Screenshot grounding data

··········

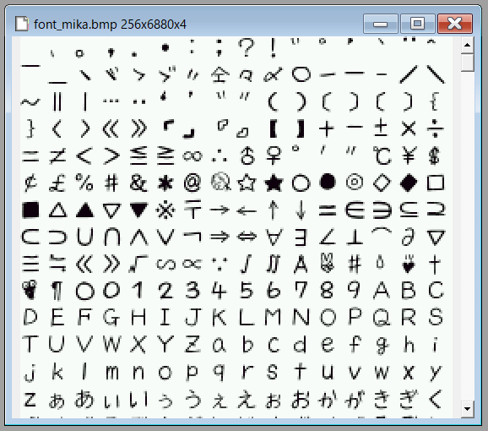The width and height of the screenshot is (488, 431).
Task: Maximize the font_mika.bmp window
Action: pos(417,24)
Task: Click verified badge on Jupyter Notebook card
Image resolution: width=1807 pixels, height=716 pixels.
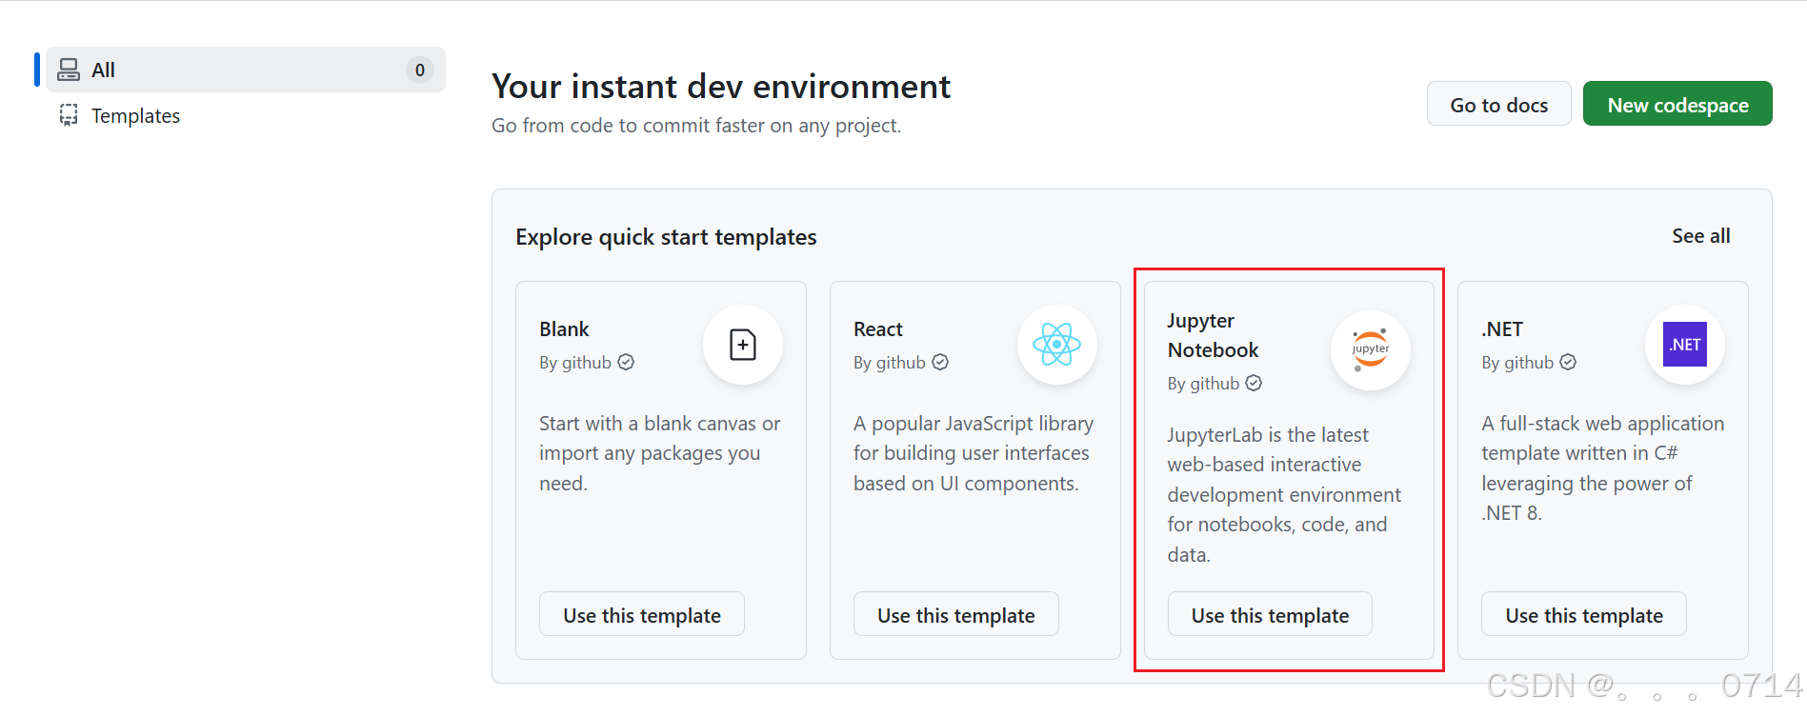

··········

* [ACTION ITEM] With pictures left out, repeat exactly the lines from the line bearing "Task: Click verified" through the final line of the records above.

* [ANSWER SPACE]
Task: Click verified badge on Jupyter Notebook card
Image resolution: width=1807 pixels, height=716 pixels.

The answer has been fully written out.